→ **WORK ITEM**: From the line holding "Task: Click the US flag icon" to the final line below, restate each line word for word and add nothing.

→ **LISTED RECORDS**:
....

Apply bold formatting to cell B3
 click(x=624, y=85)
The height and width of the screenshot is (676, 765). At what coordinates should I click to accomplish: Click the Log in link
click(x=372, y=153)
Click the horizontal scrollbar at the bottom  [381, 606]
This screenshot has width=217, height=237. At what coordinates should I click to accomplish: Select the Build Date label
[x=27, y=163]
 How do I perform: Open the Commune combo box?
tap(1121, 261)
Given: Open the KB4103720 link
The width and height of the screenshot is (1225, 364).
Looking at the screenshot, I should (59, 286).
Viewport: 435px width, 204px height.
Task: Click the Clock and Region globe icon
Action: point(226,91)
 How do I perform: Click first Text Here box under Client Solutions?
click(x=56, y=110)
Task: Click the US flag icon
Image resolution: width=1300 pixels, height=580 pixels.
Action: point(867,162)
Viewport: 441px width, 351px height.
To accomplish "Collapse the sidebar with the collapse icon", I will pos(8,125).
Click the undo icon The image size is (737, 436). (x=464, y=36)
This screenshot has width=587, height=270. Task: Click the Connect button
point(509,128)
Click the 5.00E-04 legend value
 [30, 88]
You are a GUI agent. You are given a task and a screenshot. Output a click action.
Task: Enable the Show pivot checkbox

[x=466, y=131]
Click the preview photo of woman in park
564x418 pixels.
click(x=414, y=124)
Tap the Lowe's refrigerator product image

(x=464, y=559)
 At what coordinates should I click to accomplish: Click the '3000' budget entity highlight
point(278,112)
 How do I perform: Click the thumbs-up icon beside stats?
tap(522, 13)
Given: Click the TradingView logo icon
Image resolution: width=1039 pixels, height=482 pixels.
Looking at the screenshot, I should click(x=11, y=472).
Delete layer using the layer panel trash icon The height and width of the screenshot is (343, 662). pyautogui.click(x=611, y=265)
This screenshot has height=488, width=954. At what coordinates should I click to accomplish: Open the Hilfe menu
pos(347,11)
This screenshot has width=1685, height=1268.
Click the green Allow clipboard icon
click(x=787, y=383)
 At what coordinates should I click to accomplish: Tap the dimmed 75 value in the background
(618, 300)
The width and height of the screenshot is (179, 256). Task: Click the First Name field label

....

→ **RESPONSE TO THIS EXERCISE**:
Task: Click the US flag icon
Image resolution: width=1300 pixels, height=580 pixels.
Action: point(867,162)
Viewport: 441px width, 351px height.
To accomplish "Collapse the sidebar with the collapse icon", I will pos(8,125).
Click the undo icon The image size is (737, 436). (x=464, y=36)
This screenshot has width=587, height=270. Task: Click the Connect button
point(509,128)
Click the 5.00E-04 legend value
 [30, 88]
You are a GUI agent. You are given a task and a screenshot. Output a click action.
Task: Enable the Show pivot checkbox

[x=466, y=131]
Click the preview photo of woman in park
564x418 pixels.
click(x=414, y=124)
Tap the Lowe's refrigerator product image

(x=464, y=559)
 At what coordinates should I click to accomplish: Click the '3000' budget entity highlight
point(278,112)
 How do I perform: Click the thumbs-up icon beside stats?
tap(522, 13)
Given: Click the TradingView logo icon
Image resolution: width=1039 pixels, height=482 pixels.
Looking at the screenshot, I should click(x=11, y=472).
Delete layer using the layer panel trash icon The height and width of the screenshot is (343, 662). pyautogui.click(x=611, y=265)
This screenshot has height=488, width=954. At what coordinates should I click to accomplish: Open the Hilfe menu
pos(347,11)
This screenshot has width=1685, height=1268.
Click the green Allow clipboard icon
click(x=787, y=383)
 At what coordinates should I click to accomplish: Tap the dimmed 75 value in the background
(618, 300)
The width and height of the screenshot is (179, 256). Task: Click the First Name field label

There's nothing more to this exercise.